Reading text —
Clear vision is essential for a fulfilling life, and retinal biomarkers are critical for identifying and diagnosing retinal disorders. These biomarkers offer valuable insights into human vision and can advance our understanding of retinal health [1]. RV and FAZ are crucial biomarkers that ophthalmologists use to diagnose and monitor retinal disease patients. Alterations in the RV and FAZ area are closely related to several diseases, including DR, HR, cardiovascular disease, brain stroke, acute renal injury, choroidal neovascularization (CNV), and arterial hypertension [2,3,4]. Therefore, early detection of changes in these regions is crucial for identifying these disorders. RV and FAZ segmentation allow ophthalmologists to discover retinal diseases early before they become severe. Hence, automatic segmentation of retinal biomarkers can aid in early disease detection.

Problem to work on — Could you continue the passage on retinal biomarkers and their segmentation, picking up right after its last sentence?

Source data —

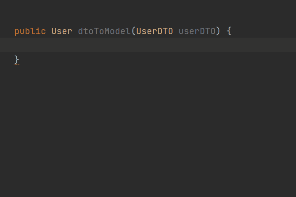Click the gap between UserDTO and userDTO
Image resolution: width=296 pixels, height=197 pixels.
(176, 31)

Written reply —
OCTA is a state-of-the-art retinal imaging modality because it is non-invasive. It captures 3D volumetric retina data with dense scanning and high frequency, providing micron-level resolution of retinal blood vessels and the vascular system [5]. Visualizing retinal plexuses by projecting OCTA data from different retinal layers helps understand retinal vascular diseases. Recent studies have shown that OCTA scans may correctly reveal pathologic alterations associated with retinal disease, leading many researchers to use OCTA image biomarkers to support clinical assessment in the early stages of retinal diseases. Some researchers have used OCTA to uncover pathologic alterations connected with retinal vein occlusion (RVO), including neovascularization, retinal nonperfusion, and FAZ abnormalities [6]. OCTA imaging visualizes blood flow in the retinal vasculature, which can indicate retinal health. Variations in the retinal vasculature detected through OCTA may indicate specific retinal disease [7], while precise segmentation helps the ophthalmologist diagnose RV-related diseases. Another essential structure for retinal health is the FAZ, a zone at the center of the fovea, also termed the fovea centralis, with the maximal cone concentration in the photoreceptor layer. Smaller FAZ individuals have excessive myopia because of poor foveal vascular circulation. At the same time, an enlarged FAZ may signify visual insight loss due to an ischemia situation in the fovea [8].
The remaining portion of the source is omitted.